Benefits and Costs. My next concern relates to the way costs and benefits are depicted. From Stevens's article, you might conclude that the sole benefit of compact development is a reduction in driving.

I cannot begin, in this short column, to document all the benefits of compact development beyond that of reduced driving. Researchers have found benefits in increased walking and transit use, reduced residential energy consumption, reduced pedestrian and motor vehicle fatalities, increased physical activity and reduced obesity, reduced household transportation costs, increased upward social and economic mobility, and increased social interaction and neighborliness.

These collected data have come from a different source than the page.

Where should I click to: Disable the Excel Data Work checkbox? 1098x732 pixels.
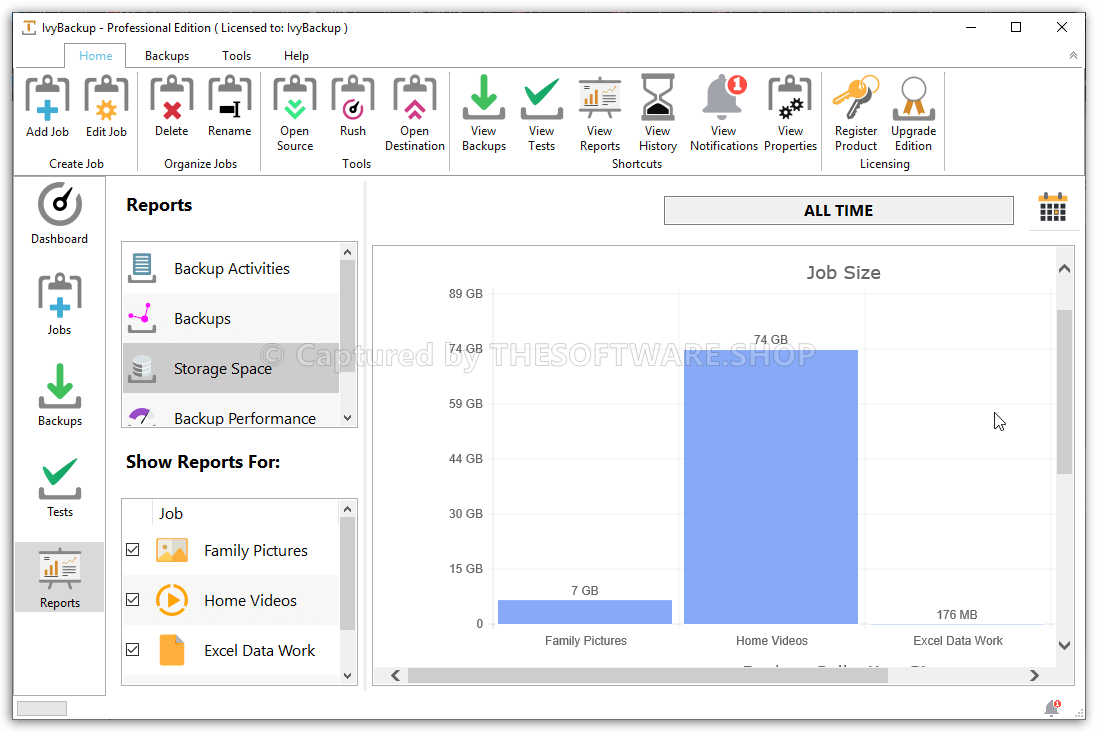click(x=133, y=650)
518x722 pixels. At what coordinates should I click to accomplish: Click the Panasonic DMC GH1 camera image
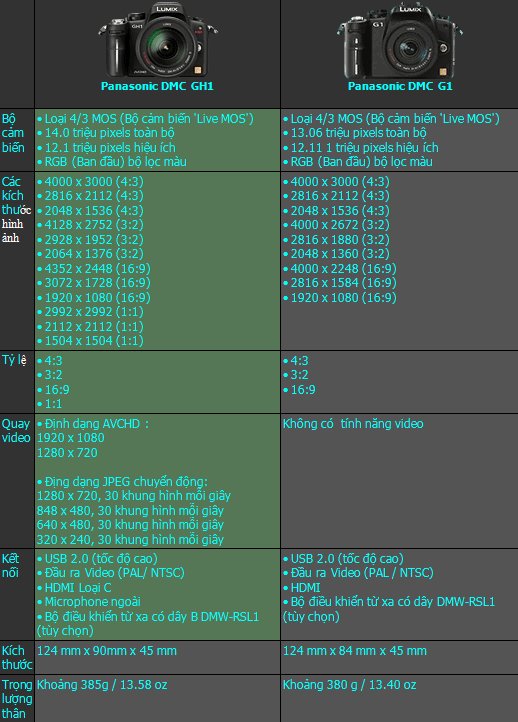pyautogui.click(x=157, y=41)
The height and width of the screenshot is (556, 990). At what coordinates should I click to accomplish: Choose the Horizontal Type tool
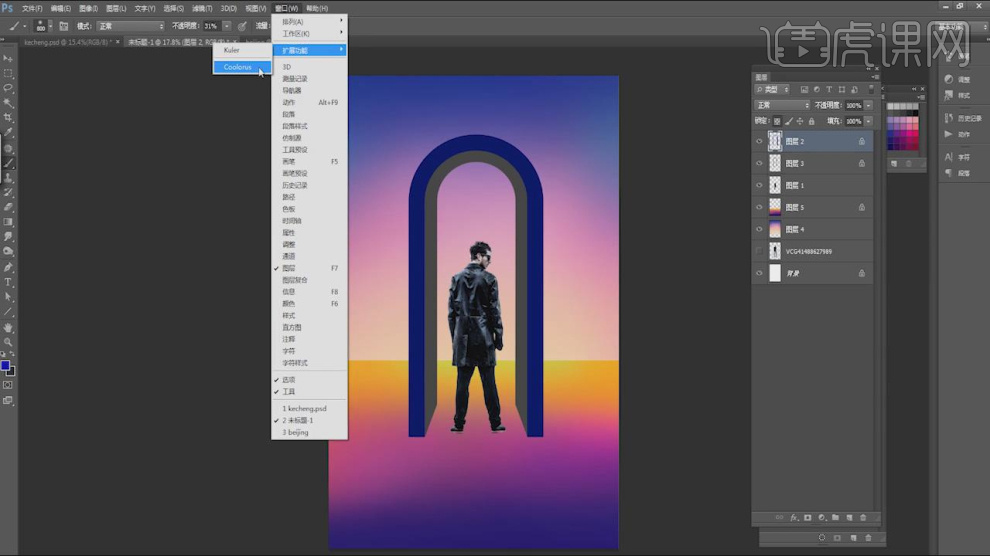pyautogui.click(x=8, y=282)
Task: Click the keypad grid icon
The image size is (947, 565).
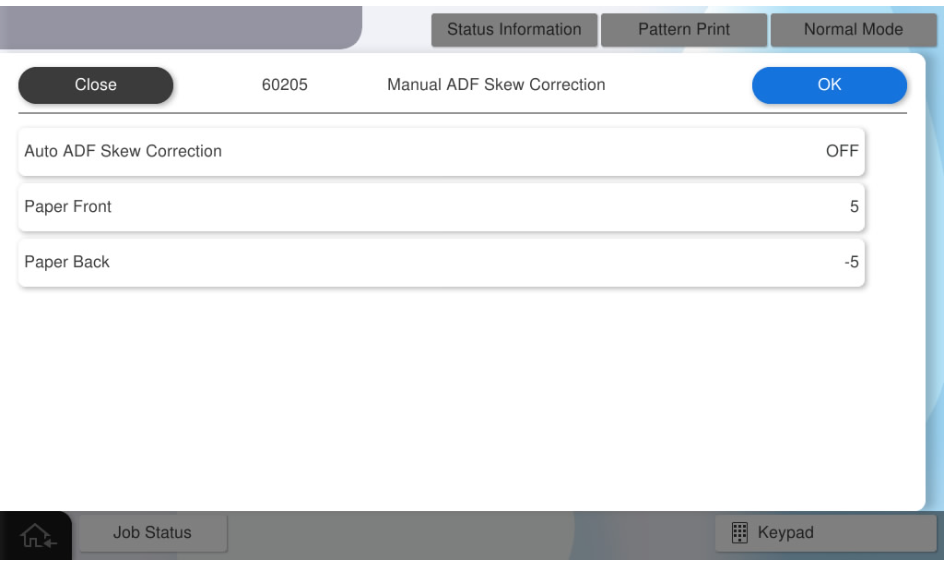Action: pos(741,533)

Stevens's article may also cause readers to despair for the high political costs of compact development. He focuses exclusively on one D-variable (density) and correctly states that single-family neighborhoods are generally opposed to densification in their backyards. In Salt Lake City, where I live, there has been opposition from single-family neighborhoods to high-density development nearby, particularly to transit-oriented development. What has not generated opposition is high density at a distance, for example, downtown or in commercial centers, or land-use diversity, good street design, and the other D-variables nearby.

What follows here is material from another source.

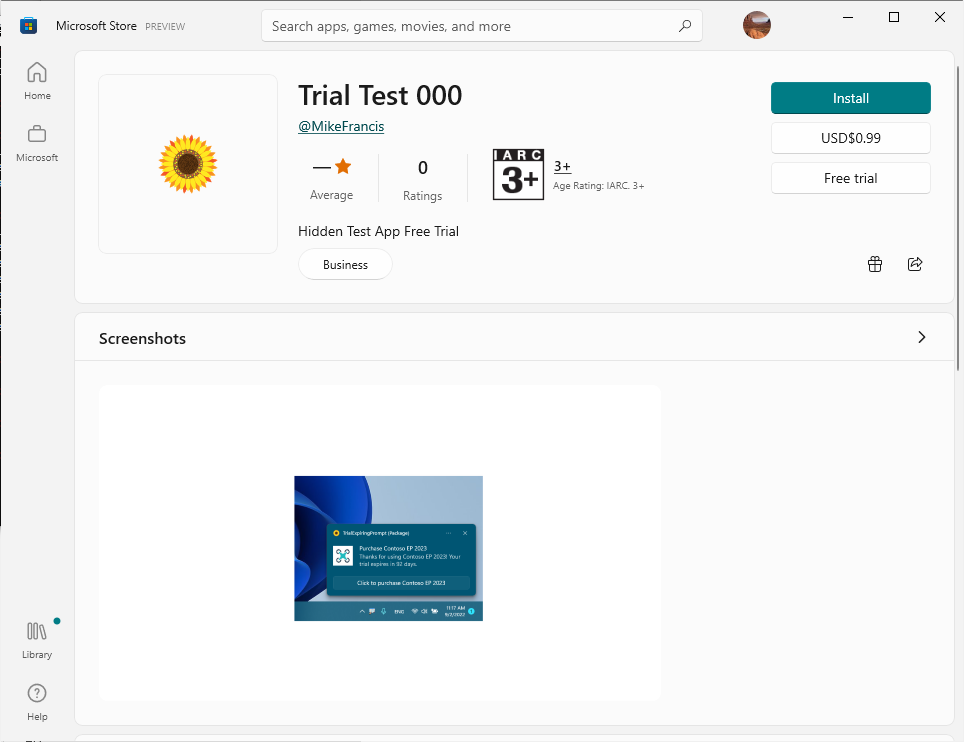Open the 3+ age rating link
This screenshot has width=964, height=742.
[562, 166]
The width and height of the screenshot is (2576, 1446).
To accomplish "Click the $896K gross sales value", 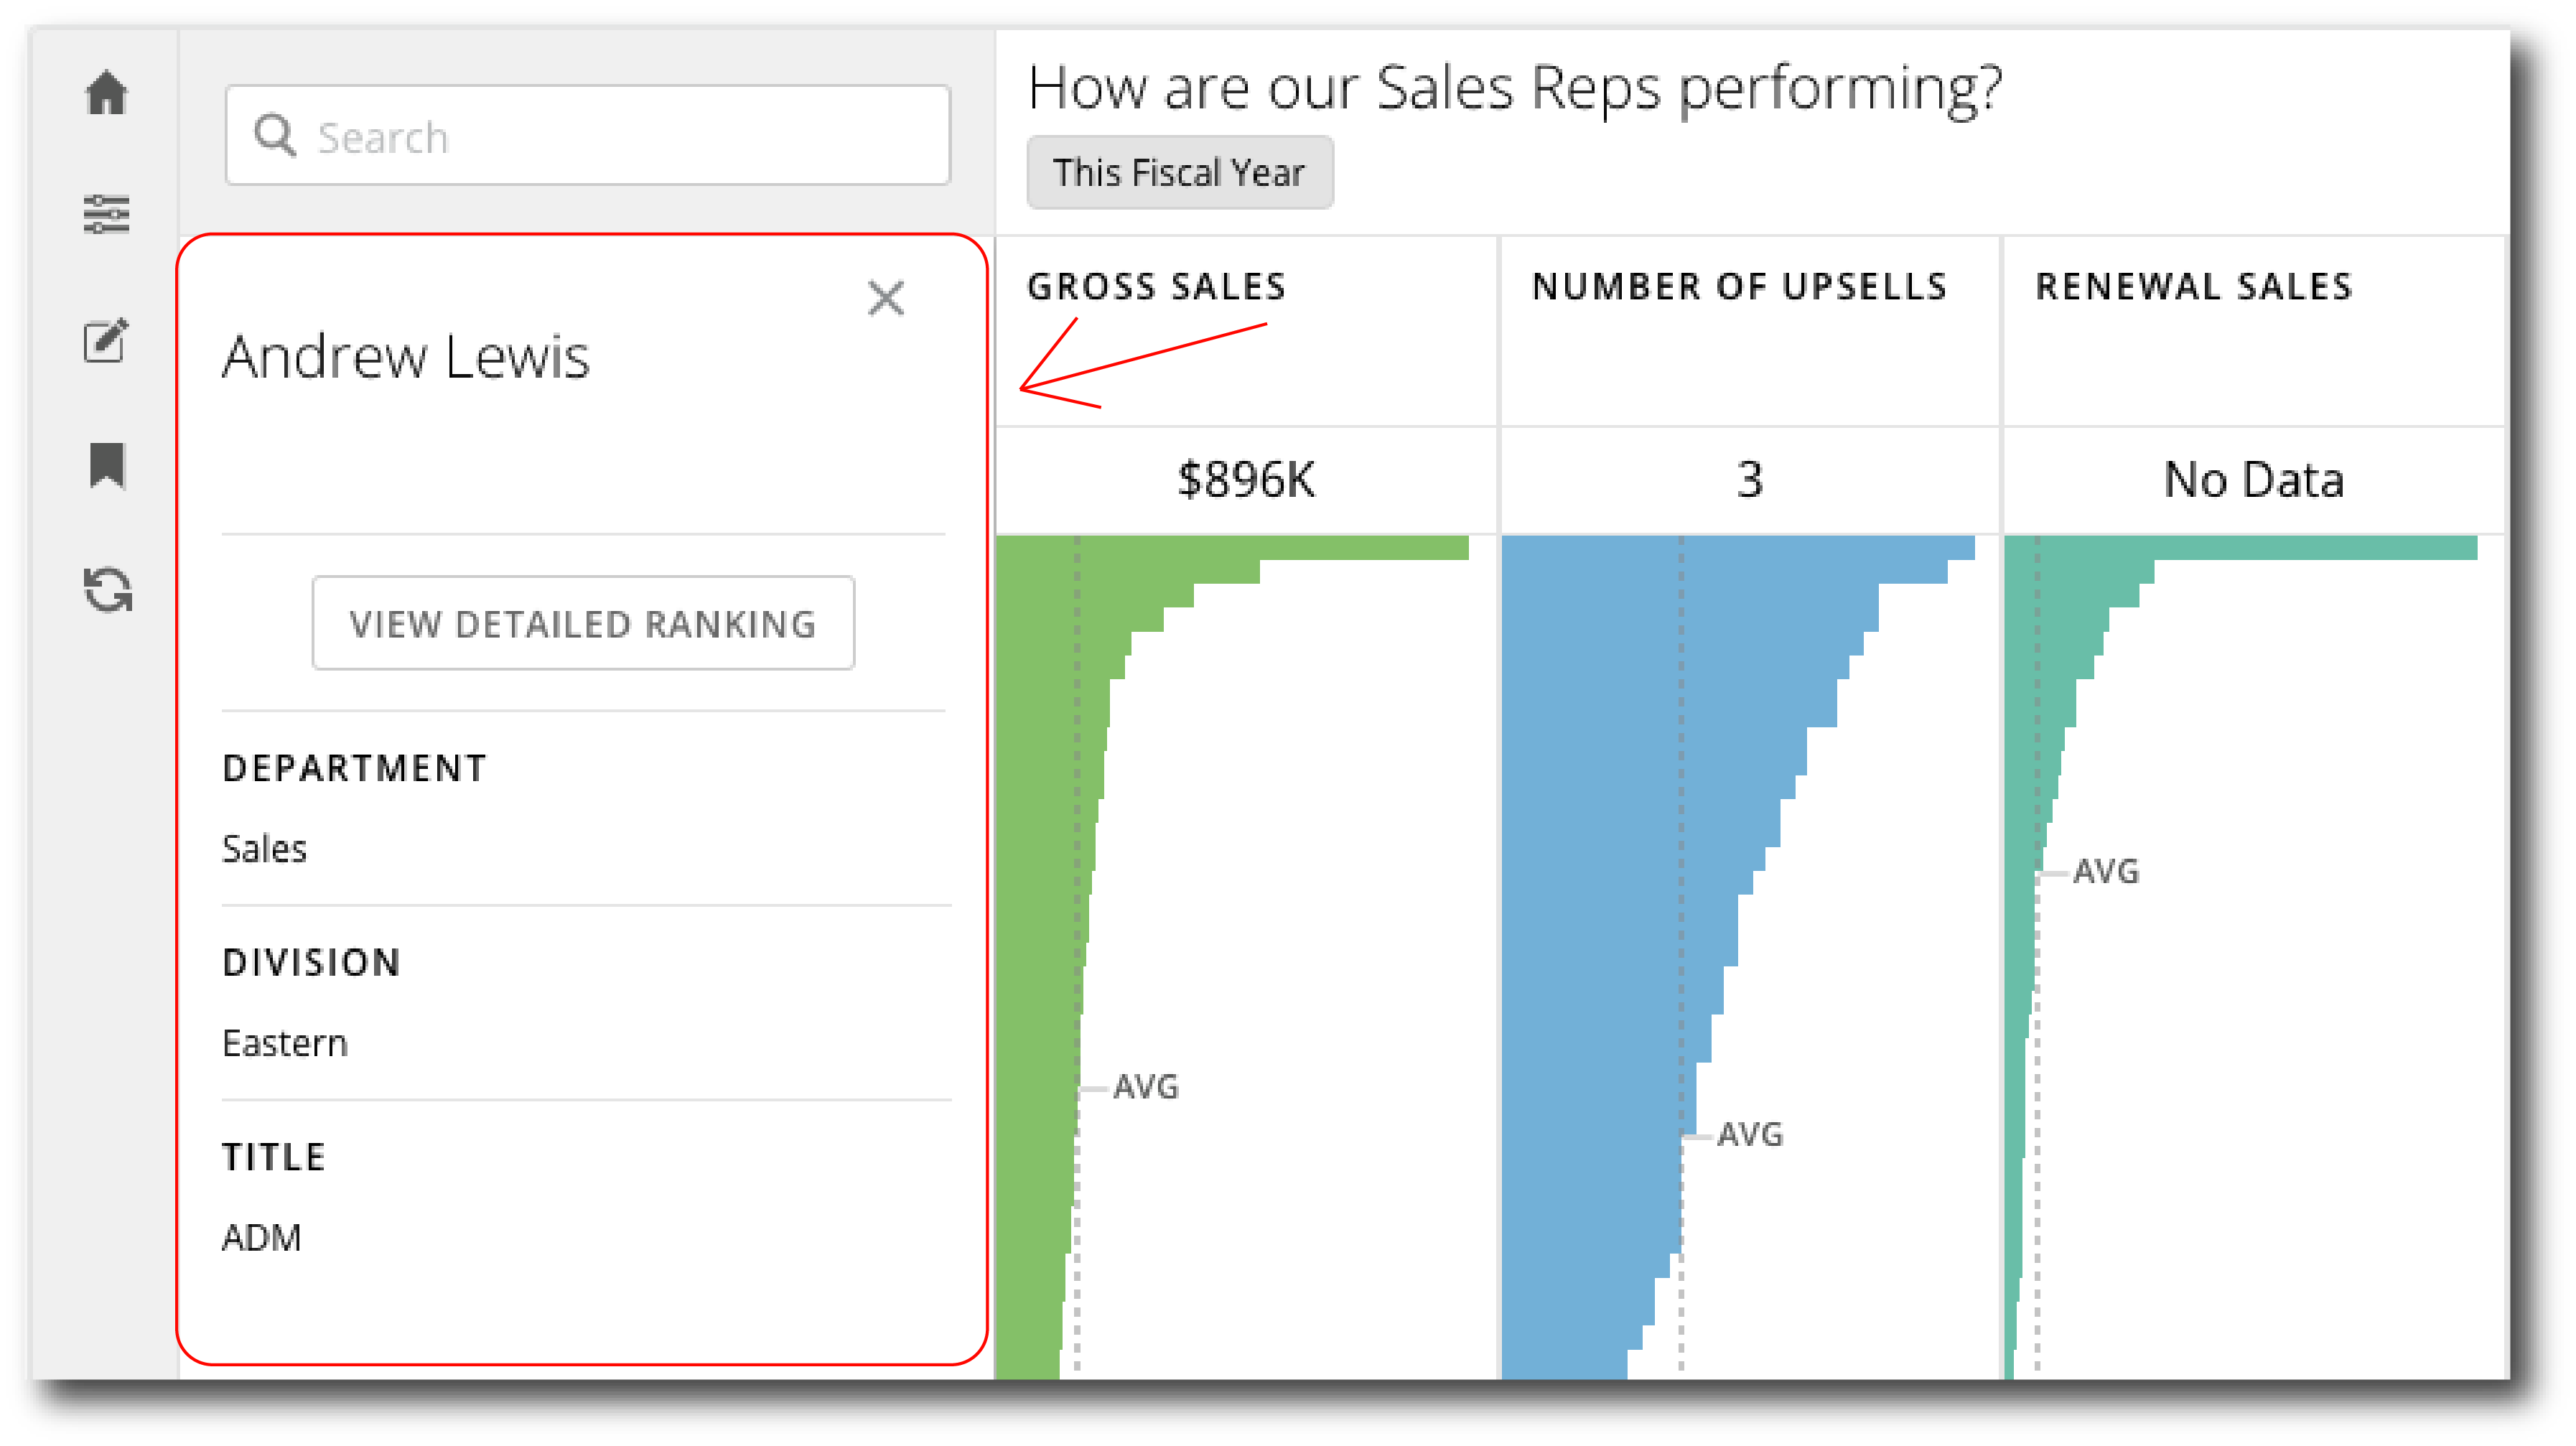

Sample Size Requirements. Finally, Stevens states, "Meta-regression analysis, which I use to produce my findings, is the most objective and statistically rigorous approach to systematic reviews of a body of literature currently available." This might be true, if Stevens's sample size were not inadequate for meta-regression. It consists of only 37 studies, and as few as 18 individual analyses. Readers will recall from their basic statistics course the rule of thumb that multiple regression requires a minimum sample of 50 cases total or 10 cases per independent variable. In our original article, Cervero and I had an issue with sample size too, but we simply reported descriptive statistics rather than applying inferential statistics via metaregression analysis.

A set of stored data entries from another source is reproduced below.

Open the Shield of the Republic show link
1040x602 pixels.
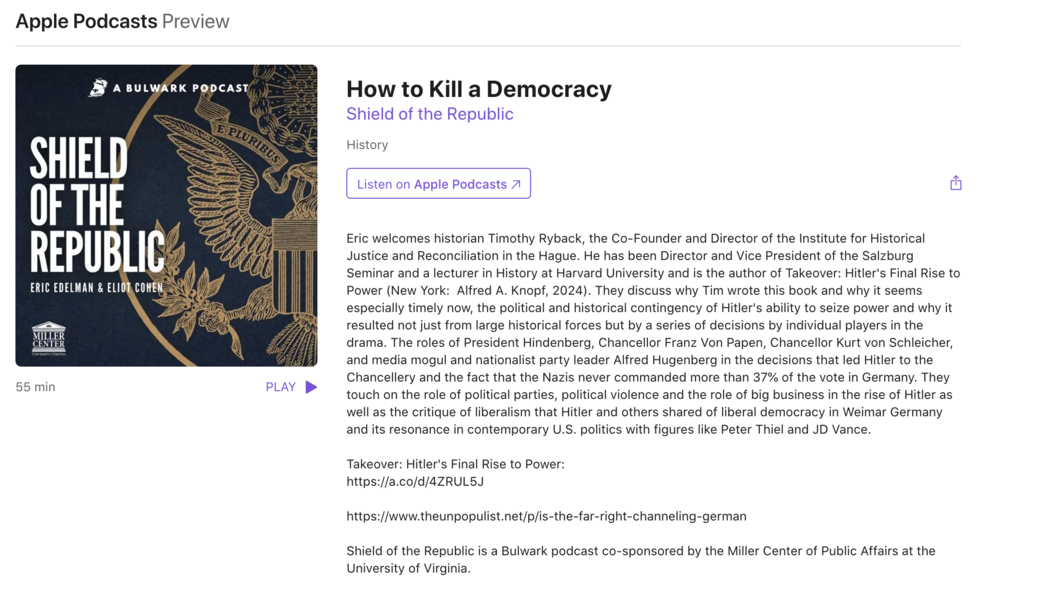tap(430, 114)
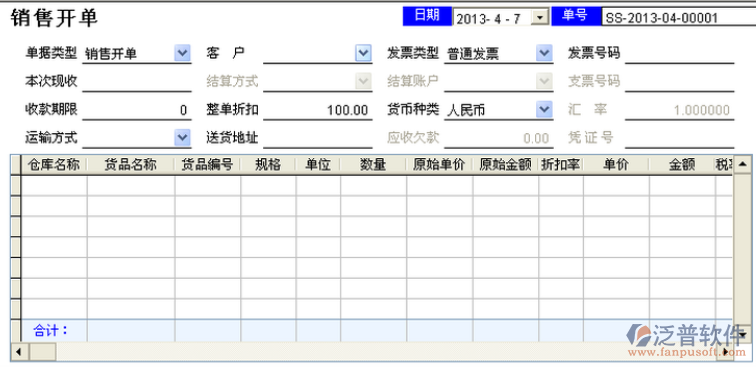Click the table's vertical scrollbar up arrow
Viewport: 756px width, 368px height.
[x=742, y=164]
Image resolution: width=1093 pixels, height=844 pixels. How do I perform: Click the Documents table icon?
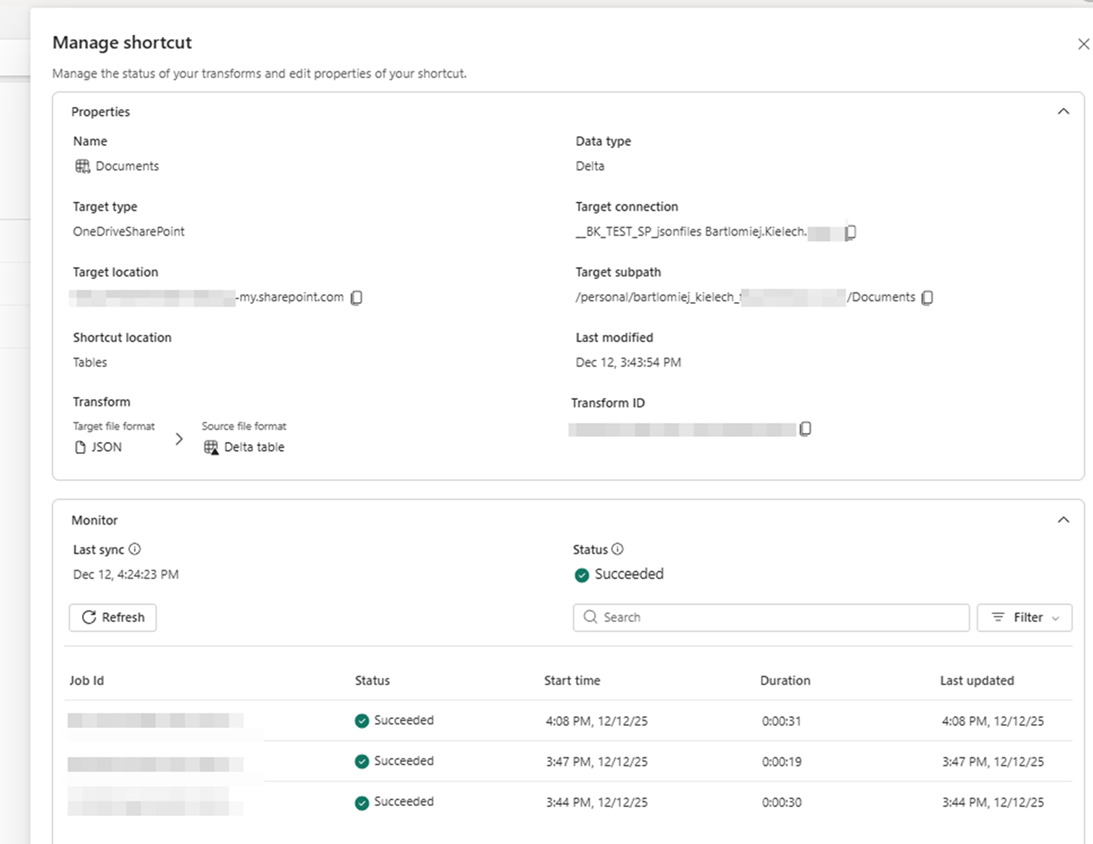tap(82, 166)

ELASTICITIES OF VMT WITH RESPECT TO D VARIABLES: Findings from two JAPA-published studies that sought to determine how compact development impacts driving rates show how different samples and different methods can lead to very different results. The takeaway for planners: Methodology matters. Sources: R. Ewing and R. Cervero, "Travel and The Built Environment: A Meta-Analysis," JAPA, 2010; M. Stevens, "Does Compact Development Make People Drive Less?" JAPA, 2016

Trying to control for biases

None of this would be particularly problematic if the new study did not lead to different results than our older one. The graph on the next page reports Cervero's and my original weighted average elasticities, the weighted average elasticities for Stevens's larger sample of studies, and Stevens's estimated elasticities after attempting to control for two confounding influences using meta-regression — so-called self-selection bias and publication bias. For a discussion of these biases, and why Stevens cannot necessarily control for them, see our counterpoint article.

In some cases, you can see the elasticity values in the three analyses are very similar. For example, elasticities of VMT with respect to distance to transit are virtually identical. In such cases, it probably does not matter which values planners use. In other cases, results are very different. For these, planners have a distinct choice. Does land-use diversity (mixed uses) reduce driving? We say it does. He says it doesn't. Readers, take your pick.

Many academic planners, to avoid the appearance of bias, throw up their hands when 90 percent of the evidence points in one direction and 10 percent in the other. I believe Stevens has fallen into this trap and that practitioners who rely on academics' research deserve better.

Reid Ewing is chair of the Department of City and Metropolitan Planning at the University of Utah, an associate editor of the Journal of the American Planning Association, and an editorial board member of the Journal of Planning Education and Research and Landscape and Urban Planning.